## RECORDS PROVIDED:
────────────────────────────────────────
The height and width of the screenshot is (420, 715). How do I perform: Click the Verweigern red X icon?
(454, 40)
────────────────────────────────────────
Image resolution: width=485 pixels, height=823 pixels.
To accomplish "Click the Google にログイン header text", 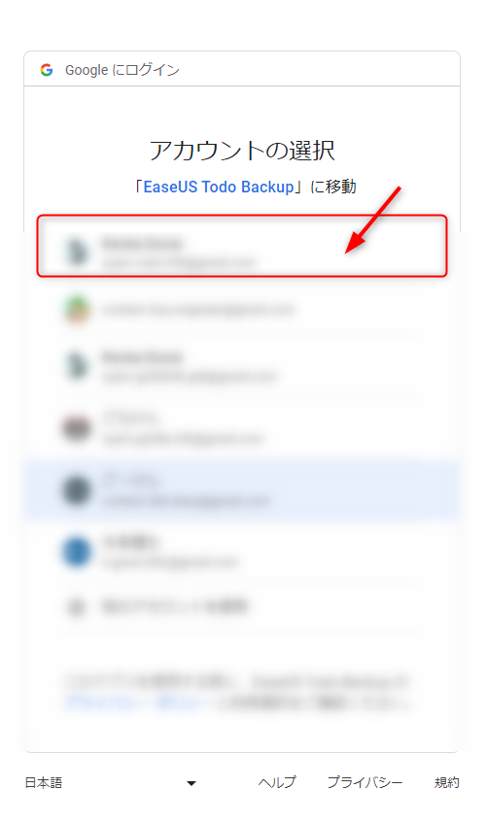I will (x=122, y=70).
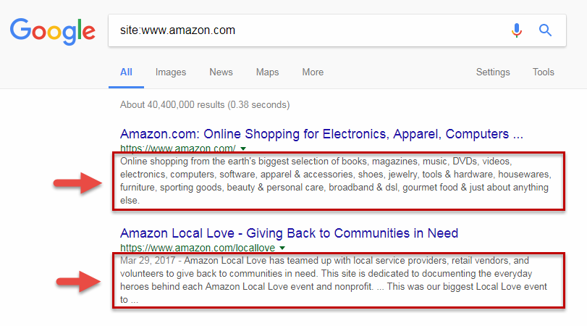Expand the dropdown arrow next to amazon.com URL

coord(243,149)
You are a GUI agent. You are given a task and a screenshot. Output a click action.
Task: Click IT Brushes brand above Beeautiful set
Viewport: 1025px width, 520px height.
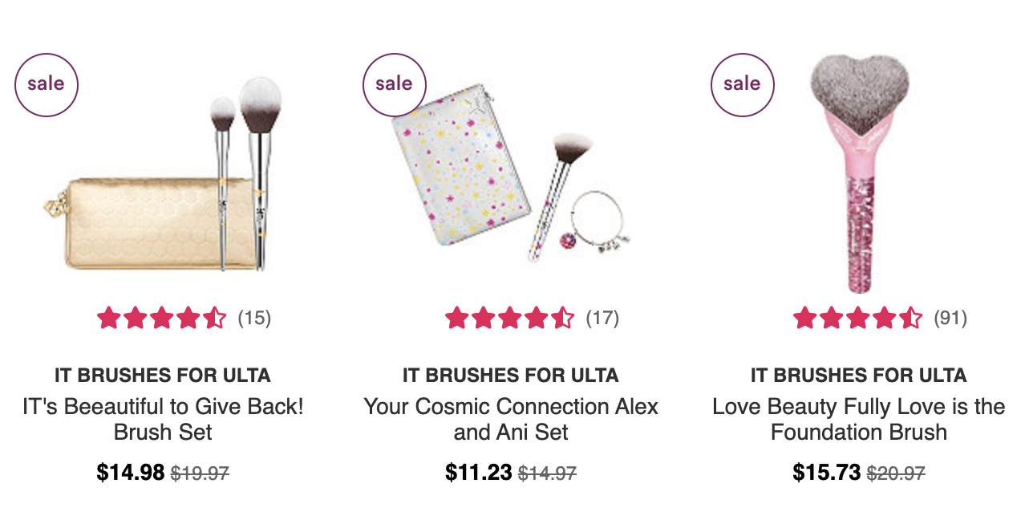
────────────────────────────────────────
A word-for-word copy of the lines above from the one with "You are a GUI" through the one with "Viewport: 1025px width, 520px height.", inclusive, is the only output wanted.

You are a GUI agent. You are given a task and a screenshot. Output a click action.
Task: Click IT Brushes brand above Beeautiful set
Viewport: 1025px width, 520px height.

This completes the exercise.